Takeaway: Obscurity, humility, smallness. All undervalued and difficult disciplines in a world of individualism, social media and mixed messages.
I ran across the very interesting book Embracing Obscurity on Tim Challies’ blog. His review gave a bit of the back story and resulted in the book being put on sale for a couple weeks at Amazon.
An anonymous author decided to write a book about humility. The author realized that writing a book about humility was in itself an un-humble activity so he (and I think it is pretty clearly a he) decided to write and publish a book secretly. Even his family is unaware.
The story intrigued me all by itself. It is not that people can’t write books about humility. I generally liked CJ Mahaney’s book (although given recent issues he may not be taking his own advice seriously). John Perkins has never expressly written about humility, but the whole focus of his life has been intentional downsizing for ministry. Andrew Murray has one of the more famous (and now free) books on Humility. The major theme of Robert Lupton’s book Theirs Is The Kingdom, a book that was very influential to me in college and beyond, was gaining humility while ministering to the poor. But the desire to be serious enough about humility to write a book anonymously made me take notice.
On the whole, this is a great book. Humility is hard. Especially in an individualistic culture like ours. Anything we can do to help bring attention to it, help think about it and help gain it as a spiritual discipline I think is worth doing.
For me the biggest ah ha moment was his discussion of the Joseph Principle. This is the underlying assumption that like Joseph of Old Testament fame, if we have suffering, then it means that God is preparing us for something great in our future. And as Western Christians suffering can mean anything from stubbing our toe or getting a bad parking spot to losing a child. It is a pretty wide range. However, the real problem is that the Joseph Principle is not true biblically. Suffering does not automatically mean God is preparing us for something. And if God is preparing us from something it may not be something that is big or public.

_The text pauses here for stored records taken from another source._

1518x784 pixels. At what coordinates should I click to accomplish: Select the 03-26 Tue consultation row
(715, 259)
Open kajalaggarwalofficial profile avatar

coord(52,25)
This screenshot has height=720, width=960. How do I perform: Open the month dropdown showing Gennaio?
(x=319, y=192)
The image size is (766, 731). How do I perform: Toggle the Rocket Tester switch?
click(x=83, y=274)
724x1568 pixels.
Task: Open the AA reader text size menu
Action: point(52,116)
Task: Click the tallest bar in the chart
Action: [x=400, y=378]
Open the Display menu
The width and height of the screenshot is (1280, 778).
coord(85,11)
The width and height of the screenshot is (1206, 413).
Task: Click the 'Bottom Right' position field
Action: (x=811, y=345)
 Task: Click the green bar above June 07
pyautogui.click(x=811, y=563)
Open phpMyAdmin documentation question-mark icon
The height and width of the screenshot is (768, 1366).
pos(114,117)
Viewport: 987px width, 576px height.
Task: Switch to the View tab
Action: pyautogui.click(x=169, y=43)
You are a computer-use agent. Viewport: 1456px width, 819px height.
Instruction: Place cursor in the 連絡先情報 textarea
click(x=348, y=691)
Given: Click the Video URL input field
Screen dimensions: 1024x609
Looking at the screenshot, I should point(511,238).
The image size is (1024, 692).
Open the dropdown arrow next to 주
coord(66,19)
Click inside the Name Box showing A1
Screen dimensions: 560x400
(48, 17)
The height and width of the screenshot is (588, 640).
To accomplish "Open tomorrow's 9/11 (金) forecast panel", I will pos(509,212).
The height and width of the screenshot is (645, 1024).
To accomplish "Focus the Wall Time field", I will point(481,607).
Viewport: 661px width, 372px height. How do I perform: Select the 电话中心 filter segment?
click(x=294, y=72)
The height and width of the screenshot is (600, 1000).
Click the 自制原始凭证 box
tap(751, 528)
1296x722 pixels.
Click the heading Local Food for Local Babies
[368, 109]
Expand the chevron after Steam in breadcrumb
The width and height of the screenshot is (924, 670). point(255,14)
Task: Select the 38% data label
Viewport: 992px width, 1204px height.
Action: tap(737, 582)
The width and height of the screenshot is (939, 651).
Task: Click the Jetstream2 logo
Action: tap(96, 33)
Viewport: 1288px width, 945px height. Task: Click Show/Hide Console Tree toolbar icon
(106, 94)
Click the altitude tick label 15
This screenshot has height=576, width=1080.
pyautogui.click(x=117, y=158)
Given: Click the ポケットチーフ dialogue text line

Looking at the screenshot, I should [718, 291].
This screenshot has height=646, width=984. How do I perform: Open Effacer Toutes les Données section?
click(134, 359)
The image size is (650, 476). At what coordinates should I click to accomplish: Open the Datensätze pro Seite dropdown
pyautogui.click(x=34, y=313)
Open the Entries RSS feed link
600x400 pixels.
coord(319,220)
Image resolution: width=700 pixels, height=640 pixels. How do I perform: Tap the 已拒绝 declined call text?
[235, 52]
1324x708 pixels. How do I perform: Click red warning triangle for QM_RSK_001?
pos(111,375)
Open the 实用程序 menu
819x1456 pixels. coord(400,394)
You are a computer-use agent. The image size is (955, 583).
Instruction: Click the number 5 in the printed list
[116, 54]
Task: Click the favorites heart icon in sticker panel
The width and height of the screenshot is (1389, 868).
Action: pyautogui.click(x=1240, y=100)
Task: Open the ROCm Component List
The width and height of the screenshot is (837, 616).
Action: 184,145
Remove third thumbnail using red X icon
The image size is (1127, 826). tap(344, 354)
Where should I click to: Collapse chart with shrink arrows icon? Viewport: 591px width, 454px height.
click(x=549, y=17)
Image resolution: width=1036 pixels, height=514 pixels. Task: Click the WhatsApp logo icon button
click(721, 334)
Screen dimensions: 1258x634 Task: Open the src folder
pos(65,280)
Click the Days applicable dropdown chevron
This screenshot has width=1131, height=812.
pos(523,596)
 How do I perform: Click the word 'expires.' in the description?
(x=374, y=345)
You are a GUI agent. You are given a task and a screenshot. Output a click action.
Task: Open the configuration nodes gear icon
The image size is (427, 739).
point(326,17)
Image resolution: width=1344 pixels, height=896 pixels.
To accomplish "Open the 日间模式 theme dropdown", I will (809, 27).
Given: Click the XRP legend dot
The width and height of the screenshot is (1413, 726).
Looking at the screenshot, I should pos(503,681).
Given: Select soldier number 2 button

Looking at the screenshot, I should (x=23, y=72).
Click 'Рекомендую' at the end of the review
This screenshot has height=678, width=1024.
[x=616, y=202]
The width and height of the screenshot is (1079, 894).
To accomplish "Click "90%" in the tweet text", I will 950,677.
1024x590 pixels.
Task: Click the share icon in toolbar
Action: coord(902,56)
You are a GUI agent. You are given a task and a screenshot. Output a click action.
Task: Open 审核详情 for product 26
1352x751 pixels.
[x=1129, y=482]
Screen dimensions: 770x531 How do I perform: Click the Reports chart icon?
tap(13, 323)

That brings up the only real problem I had with the book. There is a good section on embracing suffering as means to humility. And while much of it I thought was good. There seemed to be a missing statement that suffering for its own sake is not necessarily good. Even Paul said that if you were a slave and you can get out of course you should. I think even a brief statement to that effect would have balanced and made the book better. Suffering, whether large or small is something that we should endure with grace when it comes upon us. But I do not think there is reason to seek it out or not remove ourselves from it when we can while still following God’s direction.
There is a great little paragraph where the author kind of makes fun of the whole process of seeking out humility. He introduces how scripture talks about humility.
…if we want to ditch our pride we must: Fear the Lord (Prov. 8:13). Embrace wisdom (Prov. 11:2). Commit our actions to the Lord (Prov. 16:1–3). Live humbly and do right (Prov. 16:18–19). Don’t trust ourselves; live by faithfulness to God (Hab. 2:4). Associate with the lowly, for Christ’s sake. Strive to be least (Luke 9:48). Humble ourselves by settling for less than we “deserve” (Luke 14:10–11). Serve others (Luke 22:26–27). Receive God’s grace to stand against evil desires (James 4:6). Don’t boast about our plans, but submit them to the Lord (James 4:13–17). Easy to read, much harder to digest and apply!
Embracing Obscurity is a worthwhile read. Part of the problem then is figuring out what are the good steps toward developing a spiritual discipline of humility. There are some suggestions in the book, but the real steps are very personal because humility is such a culturally constrained idea. At the very least, putting a question in front of us, “Are we doing this to be seen?” is a good first step.